WORK REQUEST
Read through the entries below and return each line with the word "help".

(Dataset entries)
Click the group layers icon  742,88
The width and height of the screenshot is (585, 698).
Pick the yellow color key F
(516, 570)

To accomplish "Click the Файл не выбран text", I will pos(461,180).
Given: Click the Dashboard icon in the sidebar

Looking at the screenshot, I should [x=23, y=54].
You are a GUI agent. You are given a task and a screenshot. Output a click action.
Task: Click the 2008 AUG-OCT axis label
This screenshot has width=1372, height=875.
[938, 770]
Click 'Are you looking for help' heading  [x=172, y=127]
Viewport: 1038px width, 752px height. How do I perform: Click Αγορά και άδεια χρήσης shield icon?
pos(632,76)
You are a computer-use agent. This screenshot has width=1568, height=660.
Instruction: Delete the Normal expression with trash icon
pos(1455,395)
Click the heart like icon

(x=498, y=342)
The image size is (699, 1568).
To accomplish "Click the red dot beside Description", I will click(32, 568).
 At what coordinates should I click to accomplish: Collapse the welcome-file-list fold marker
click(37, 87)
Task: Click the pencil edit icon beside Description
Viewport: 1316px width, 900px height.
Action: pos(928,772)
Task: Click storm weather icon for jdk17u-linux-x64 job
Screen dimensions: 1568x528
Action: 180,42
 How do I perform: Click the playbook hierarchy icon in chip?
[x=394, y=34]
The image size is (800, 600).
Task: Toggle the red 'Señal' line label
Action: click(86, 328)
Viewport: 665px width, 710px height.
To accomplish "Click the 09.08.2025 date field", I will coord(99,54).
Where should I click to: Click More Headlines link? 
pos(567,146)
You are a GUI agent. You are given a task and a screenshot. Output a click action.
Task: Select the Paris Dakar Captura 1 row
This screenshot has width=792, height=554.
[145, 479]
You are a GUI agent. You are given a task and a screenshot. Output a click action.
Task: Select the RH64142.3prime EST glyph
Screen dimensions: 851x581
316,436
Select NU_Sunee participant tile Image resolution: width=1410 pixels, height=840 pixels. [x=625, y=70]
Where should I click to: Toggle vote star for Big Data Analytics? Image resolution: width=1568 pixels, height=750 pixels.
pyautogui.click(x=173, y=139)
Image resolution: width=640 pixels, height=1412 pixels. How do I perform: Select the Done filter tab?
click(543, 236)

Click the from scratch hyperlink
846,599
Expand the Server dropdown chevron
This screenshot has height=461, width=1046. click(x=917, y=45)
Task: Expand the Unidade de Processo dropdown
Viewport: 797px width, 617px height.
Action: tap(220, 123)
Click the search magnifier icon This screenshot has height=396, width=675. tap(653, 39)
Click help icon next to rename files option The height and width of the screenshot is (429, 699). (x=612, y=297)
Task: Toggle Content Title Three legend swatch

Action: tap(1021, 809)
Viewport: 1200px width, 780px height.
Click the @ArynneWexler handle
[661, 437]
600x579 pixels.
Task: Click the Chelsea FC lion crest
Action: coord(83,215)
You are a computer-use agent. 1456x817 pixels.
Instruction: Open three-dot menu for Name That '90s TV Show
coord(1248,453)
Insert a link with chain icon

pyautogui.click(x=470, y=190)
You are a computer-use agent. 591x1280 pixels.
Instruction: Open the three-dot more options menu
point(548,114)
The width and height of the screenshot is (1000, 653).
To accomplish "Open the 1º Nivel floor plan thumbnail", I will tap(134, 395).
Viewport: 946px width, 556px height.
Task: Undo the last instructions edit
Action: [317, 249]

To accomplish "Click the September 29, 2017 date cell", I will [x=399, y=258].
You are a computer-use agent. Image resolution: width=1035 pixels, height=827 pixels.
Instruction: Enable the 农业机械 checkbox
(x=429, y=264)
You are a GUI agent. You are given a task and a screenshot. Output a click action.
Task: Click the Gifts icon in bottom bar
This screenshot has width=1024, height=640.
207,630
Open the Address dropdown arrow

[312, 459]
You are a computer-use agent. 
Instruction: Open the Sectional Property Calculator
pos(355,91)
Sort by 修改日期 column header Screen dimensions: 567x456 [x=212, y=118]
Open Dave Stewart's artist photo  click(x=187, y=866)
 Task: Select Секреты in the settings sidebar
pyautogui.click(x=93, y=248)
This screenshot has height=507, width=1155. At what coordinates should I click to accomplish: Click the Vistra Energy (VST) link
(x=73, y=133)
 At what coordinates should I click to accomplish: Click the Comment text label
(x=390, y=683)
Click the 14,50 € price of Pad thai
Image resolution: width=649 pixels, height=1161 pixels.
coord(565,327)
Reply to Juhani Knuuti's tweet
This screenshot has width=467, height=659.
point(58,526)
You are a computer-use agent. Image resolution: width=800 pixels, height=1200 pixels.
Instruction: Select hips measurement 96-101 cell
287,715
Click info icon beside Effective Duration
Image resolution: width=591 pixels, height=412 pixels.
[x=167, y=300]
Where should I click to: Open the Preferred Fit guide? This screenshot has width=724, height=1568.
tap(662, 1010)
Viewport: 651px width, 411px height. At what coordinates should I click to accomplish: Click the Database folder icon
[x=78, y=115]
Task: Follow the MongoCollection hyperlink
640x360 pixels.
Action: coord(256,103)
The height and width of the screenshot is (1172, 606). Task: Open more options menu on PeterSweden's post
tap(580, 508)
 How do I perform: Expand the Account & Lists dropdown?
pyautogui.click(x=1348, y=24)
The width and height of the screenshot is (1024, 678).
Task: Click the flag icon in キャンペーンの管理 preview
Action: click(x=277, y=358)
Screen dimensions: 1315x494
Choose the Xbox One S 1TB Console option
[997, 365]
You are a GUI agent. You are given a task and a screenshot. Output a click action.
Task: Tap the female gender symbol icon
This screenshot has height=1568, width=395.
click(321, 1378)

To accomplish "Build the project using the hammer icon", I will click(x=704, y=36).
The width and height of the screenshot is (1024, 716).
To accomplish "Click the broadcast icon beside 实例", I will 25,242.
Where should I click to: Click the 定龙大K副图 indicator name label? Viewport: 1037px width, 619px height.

TASK ANSWER
Click 'Are you looking for help' heading  [x=172, y=127]
Click help icon next to rename files option The height and width of the screenshot is (429, 699). (x=612, y=297)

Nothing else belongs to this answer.